Being Esther
A Novel
-
- $14.99
-
- $14.99
Publisher Description
Eightysomething Esther Lustig tells the story of her life in a witty, touching novel that “will linger long in readers’ minds and hearts” (Pioneer Press).
“Widowed and in her mid-eighties, Esther checks in with her friend Lottie each morning to confirm that each has made it through the night. But there is no way that she’s going to surrender to her bossy daughter, Ceely, and move into an assisted living facility, which she disdainfully calls Bingoville. In her first novel, Karmel takes an understated and disarming approach to the closing years in the life of a seemingly ordinary woman, imbuing Esther with a subtle but zingy wit and underappreciated intelligence. Esther reflects on her mother’s frostiness and her mother-in-law’s ‘acid tongue,’ her own passion for books, the grinding disappointments and late-blooming joys of her marriage, and Ceely’s harrowing incommunicado years.
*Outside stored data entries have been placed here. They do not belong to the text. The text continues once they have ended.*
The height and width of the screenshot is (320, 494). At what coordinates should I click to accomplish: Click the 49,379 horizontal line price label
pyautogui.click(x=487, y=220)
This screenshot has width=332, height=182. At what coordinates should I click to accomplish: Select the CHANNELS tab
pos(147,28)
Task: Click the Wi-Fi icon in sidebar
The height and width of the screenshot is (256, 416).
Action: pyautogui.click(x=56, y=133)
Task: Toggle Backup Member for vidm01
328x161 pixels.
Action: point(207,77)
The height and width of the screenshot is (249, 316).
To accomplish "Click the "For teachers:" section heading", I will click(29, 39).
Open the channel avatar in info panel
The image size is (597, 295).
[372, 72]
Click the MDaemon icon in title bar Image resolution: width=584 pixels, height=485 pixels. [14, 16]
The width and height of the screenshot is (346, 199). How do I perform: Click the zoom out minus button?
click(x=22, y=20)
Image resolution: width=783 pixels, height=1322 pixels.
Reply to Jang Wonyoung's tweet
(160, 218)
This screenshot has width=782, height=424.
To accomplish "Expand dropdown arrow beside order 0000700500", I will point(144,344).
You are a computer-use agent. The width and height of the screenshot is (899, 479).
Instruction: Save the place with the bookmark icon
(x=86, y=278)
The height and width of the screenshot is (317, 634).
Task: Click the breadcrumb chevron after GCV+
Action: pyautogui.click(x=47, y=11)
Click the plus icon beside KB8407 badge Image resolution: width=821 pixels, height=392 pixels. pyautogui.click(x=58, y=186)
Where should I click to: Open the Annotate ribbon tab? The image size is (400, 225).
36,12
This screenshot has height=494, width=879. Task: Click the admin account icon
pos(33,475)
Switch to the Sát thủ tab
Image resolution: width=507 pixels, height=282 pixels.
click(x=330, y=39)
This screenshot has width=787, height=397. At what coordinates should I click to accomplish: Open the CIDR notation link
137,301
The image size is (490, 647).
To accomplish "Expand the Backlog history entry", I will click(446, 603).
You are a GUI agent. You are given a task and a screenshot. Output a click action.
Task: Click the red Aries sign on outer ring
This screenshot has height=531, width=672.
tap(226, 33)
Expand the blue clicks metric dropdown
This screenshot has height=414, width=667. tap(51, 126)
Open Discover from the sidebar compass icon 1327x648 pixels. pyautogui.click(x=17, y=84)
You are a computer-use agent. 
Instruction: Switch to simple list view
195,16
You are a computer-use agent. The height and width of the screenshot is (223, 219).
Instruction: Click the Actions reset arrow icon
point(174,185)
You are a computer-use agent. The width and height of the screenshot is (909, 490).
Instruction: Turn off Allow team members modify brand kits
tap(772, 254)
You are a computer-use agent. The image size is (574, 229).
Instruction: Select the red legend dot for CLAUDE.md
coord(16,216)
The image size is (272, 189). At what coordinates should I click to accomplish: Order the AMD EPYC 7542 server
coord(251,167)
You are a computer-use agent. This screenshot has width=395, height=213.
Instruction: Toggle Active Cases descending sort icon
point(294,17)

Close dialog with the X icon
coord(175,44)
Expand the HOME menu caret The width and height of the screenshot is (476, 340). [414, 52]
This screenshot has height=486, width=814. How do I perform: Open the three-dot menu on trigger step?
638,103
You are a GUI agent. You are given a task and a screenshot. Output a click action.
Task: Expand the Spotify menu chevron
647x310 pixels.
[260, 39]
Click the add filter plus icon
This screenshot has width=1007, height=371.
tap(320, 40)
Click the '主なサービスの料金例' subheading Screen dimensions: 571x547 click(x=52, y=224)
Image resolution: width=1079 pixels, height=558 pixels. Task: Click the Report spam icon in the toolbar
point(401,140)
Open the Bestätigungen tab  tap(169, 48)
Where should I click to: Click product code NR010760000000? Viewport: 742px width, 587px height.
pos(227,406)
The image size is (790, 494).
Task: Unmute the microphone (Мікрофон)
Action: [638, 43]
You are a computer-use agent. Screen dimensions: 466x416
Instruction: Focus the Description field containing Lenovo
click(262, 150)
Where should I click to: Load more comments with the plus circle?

Brimming with keen observations yet slow to articulate them due to her body’s strange new hesitations, Esther is appalled by how strangers treat her as an ‘object of concerned looks and condescension.’ Karmel’s novel of womanhood, the love and strife between mothers and daughters, marital dead zones, and the baffling metamorphosis of age is covertly complex, quietly incisive, and stunning in its emotional richness.” —Booklist
“Being Esther is impossible to put down . . . a wonderful debut.” —Margot Livesey, author of The Flight of Gemma Hardy
PUBLISHERS WEEKLY
The heroine of Karmel's meandering debut novel is Esther Lustig, an 85-year-old widow who has led a quiet, middle-class Jewish life in the Chicago suburbs. Confronting the inevitability of death and the gradual diminishment of her faculties, Esther rummages through the past from her marriage to an overbearing man, to her difficult relationship with her daughter, to thoughts (and even, a little more than thoughts) of romance with other men. Increasingly alone as her friends die or fade away, Esther regrets a life led without risk, and struggles to stay independent when her children try to put her in a home. The narrative progresses through loosely tied vignettes of the past and present, which dwell on the muted struggles and triumphs confronting an elderly woman whose life is defined by her ordinariness and quiet dignity. With its too-easy melancholy, the unremarkable plot is unfortunately matched by flavorless prose, and in the end, little insight is gained into Esther. The novel has graceful moments that aspire to the heights of Grace Paley or Alice Munro, but the overall effect is forgettable.